Problem to solve:
How many lines in the entries below contain the string "agent"? Reply with the number only.

------ Supplied records ------

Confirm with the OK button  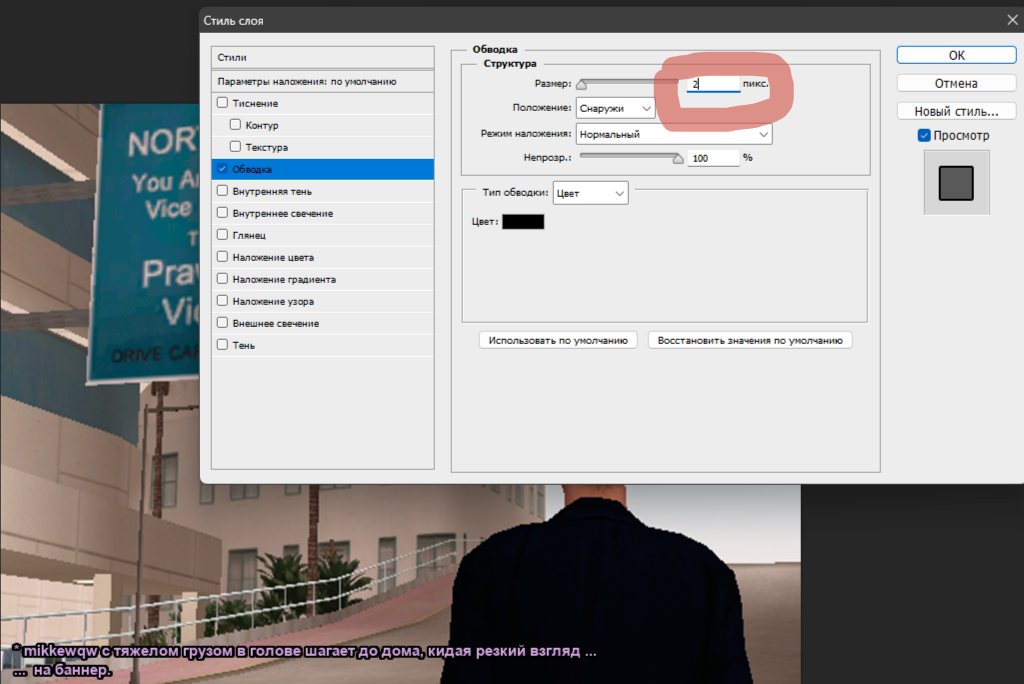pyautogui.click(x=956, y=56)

------
------ Supplied records ------

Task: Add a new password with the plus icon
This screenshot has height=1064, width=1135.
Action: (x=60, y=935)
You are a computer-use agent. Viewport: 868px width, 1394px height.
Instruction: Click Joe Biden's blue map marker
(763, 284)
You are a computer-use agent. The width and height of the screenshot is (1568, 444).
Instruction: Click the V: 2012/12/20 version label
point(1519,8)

------
------ Supplied records ------

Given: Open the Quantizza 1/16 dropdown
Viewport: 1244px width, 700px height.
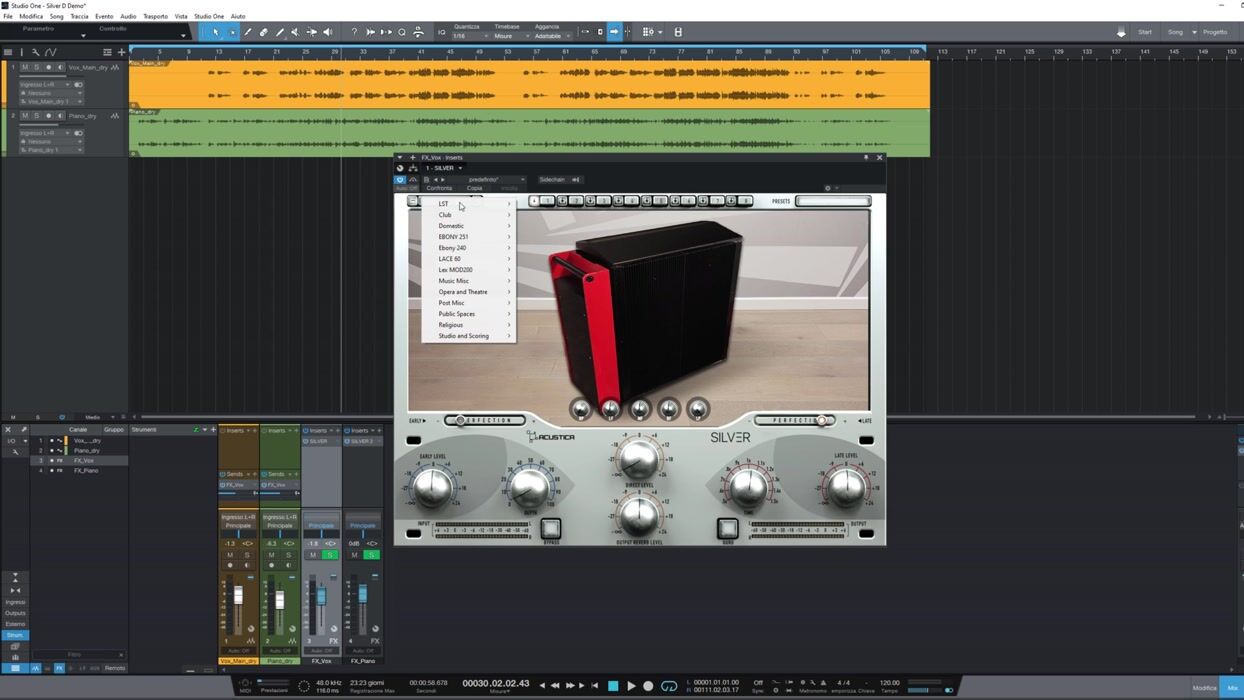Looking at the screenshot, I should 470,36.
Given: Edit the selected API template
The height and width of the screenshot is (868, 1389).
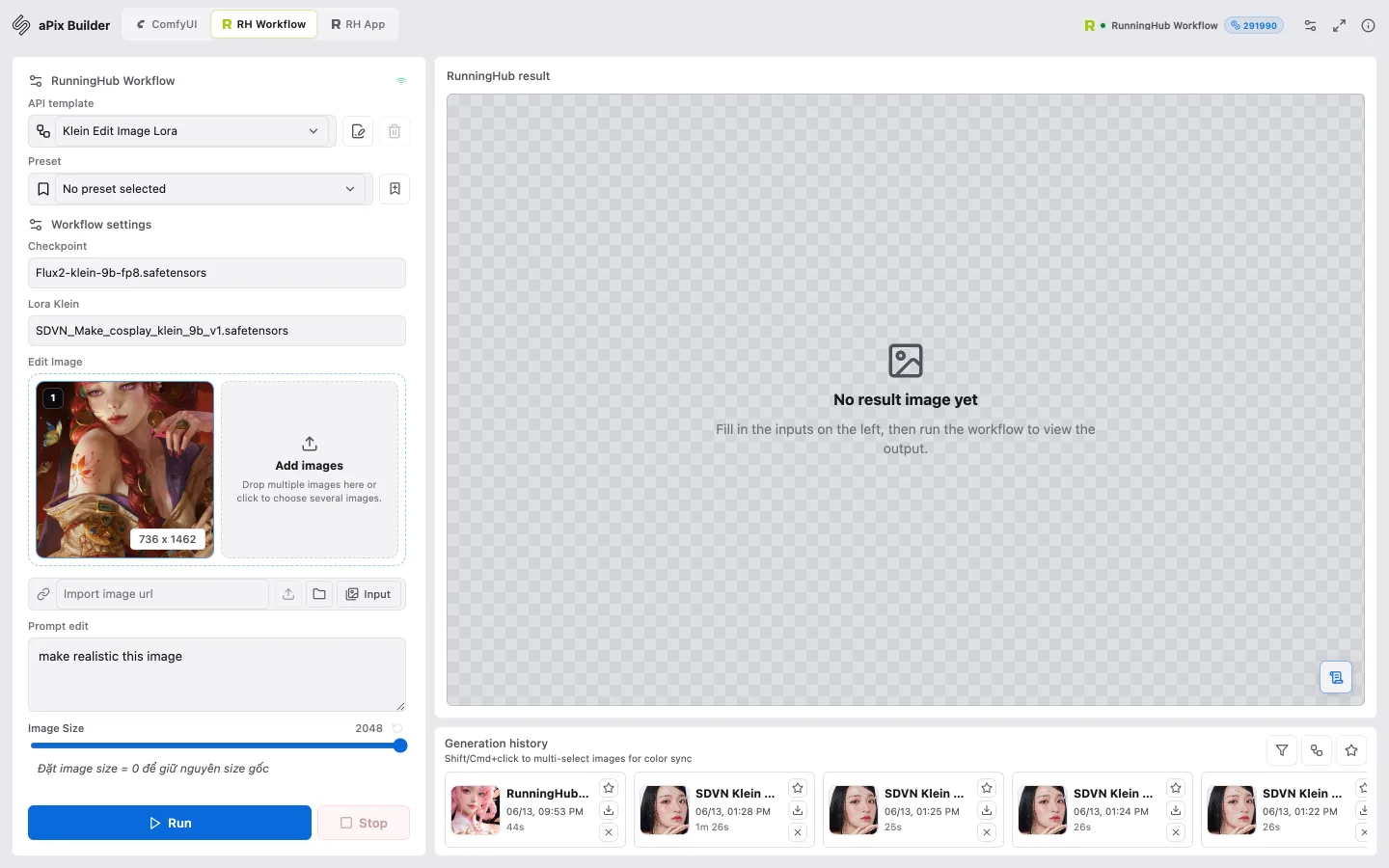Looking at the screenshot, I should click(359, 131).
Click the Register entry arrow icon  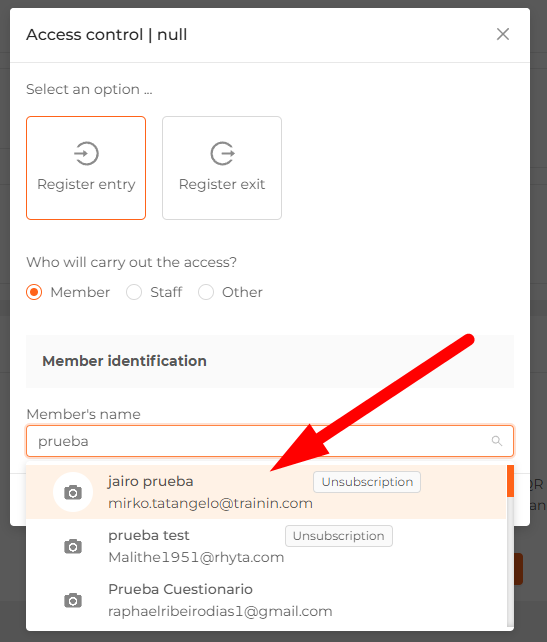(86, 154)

------

Written solution:
2